Demonstracja przed Kapitolem. Potężna mobilizacja służb
W stolicy USA odbyła się demonstracja, której uczestnicy domagali się sprawiedliwego procesu dla "więźniów politycznych" zatrzymanych za udział w szturmie na Kapitol. Protest poprzedziła ogromna mobilizacja amerykańskich służb.
W demonstracji przed Kapitolem wzięło udział zaledwie około 300 obrońców osób zatrzymanych po zamieszkach z 6 stycznia, kiedy wielotysięczny tłum wdarł się do budynku Kongresu.
Hasłem protestu było "Sprawiedliwość dla 6 stycznia", a jego uczestnicy domagali się m.in. sprawiedliwego procesu dla "więźniów politycznych", którym postawiono zarzuty za udział w zamieszkach.
USA. Potężna mobilizacja służb
W obawie przez ewentualnymi próbami ponownego wtargnięcia do budynków administracji państwowej, w Waszyngtonie zgromadzone zostały potężne siły policji oraz stuosobowy oddział gwardii narodowej. Na ulicach pojawiły się wozy opancerzone i policyjne barykady, a sytuację z góry kontrolowały załogi śmigłowców. Tym razem protest miał jednak bardzo spokojny przebieg.
W przeciwieństwie do potężnej demonstracji z 6 stycznia, tym razem na ulicach stolicy USA nie pojawił się żaden z amerykańskich kongresmenów. Do zebranych przemawiał jedynie kandydat na kongresmena z Georgii Mike Collins. Jego przemówienie nie spodobało się jednak zebranym, bo stwierdził, że "należy ukarać osoby, które w czasie zamieszek uciekały się do przemocy".

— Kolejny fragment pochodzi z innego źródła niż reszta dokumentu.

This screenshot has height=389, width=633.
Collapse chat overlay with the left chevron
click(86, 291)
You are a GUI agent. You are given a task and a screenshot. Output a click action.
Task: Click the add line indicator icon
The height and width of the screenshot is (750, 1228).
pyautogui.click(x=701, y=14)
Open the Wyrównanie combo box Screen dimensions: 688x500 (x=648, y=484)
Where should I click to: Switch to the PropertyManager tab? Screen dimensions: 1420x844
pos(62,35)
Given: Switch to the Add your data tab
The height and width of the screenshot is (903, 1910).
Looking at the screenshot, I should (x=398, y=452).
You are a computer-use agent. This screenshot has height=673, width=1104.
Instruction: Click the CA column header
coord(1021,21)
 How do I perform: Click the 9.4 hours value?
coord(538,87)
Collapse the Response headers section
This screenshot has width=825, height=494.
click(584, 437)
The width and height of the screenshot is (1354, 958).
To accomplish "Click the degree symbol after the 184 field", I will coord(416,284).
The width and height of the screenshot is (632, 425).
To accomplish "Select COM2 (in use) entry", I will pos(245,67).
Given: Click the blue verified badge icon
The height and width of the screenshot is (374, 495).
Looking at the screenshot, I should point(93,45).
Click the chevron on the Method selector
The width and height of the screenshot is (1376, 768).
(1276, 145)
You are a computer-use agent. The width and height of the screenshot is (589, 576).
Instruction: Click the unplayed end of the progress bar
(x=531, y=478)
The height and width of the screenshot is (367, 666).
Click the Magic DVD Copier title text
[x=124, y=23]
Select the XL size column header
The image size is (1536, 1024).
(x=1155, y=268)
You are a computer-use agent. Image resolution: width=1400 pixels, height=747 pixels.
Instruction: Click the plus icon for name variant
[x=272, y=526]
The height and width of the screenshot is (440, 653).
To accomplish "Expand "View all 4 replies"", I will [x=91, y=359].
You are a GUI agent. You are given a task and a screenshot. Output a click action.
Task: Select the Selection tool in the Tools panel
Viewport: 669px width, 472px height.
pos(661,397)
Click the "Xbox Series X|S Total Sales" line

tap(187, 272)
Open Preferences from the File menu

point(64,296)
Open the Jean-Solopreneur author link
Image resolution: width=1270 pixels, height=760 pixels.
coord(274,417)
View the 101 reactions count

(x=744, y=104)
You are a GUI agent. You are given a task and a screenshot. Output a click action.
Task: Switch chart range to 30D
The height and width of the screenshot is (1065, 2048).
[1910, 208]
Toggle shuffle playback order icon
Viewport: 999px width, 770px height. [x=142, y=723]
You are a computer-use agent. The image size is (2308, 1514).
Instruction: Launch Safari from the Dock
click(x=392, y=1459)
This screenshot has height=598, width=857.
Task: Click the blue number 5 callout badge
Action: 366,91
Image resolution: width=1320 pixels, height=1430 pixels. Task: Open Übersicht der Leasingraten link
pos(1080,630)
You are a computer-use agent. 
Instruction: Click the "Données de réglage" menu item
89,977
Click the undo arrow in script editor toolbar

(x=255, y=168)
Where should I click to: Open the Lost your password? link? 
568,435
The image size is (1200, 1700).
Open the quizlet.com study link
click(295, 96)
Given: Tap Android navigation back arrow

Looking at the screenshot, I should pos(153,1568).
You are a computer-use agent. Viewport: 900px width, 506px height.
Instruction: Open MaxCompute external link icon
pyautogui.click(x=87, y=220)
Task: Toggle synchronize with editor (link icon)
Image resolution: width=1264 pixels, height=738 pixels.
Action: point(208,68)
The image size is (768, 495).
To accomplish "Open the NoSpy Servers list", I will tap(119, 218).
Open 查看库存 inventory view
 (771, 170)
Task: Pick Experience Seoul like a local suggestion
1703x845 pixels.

Jarosław Gowin: Drożyzna stanie się jeszcze bardziej dotkliwa
Uczestnicy protestu w rozmowach z relacjonującymi wydarzenie mediami twierdzili, że USA stały się państwem policyjnym, nie różniącym się w niczym od Rosji, Chin i Korei Północnej. Zapewniali również o swoim ciągłym poparciu dla Donalda Trumpa, który ich zdaniem wygrał wybory prezydenckie z 2020 roku.
- Ameryki już nie ma. Żyjemy w komunistycznej dyktaturze. Takie rzeczy dzieją się tylko w Rosji, Chinach, Korei Północnej - powiedział Randy, ubrany w koszulę w barwy USA i trzymający flagę Chin oraz odwróconą flagę Ameryki.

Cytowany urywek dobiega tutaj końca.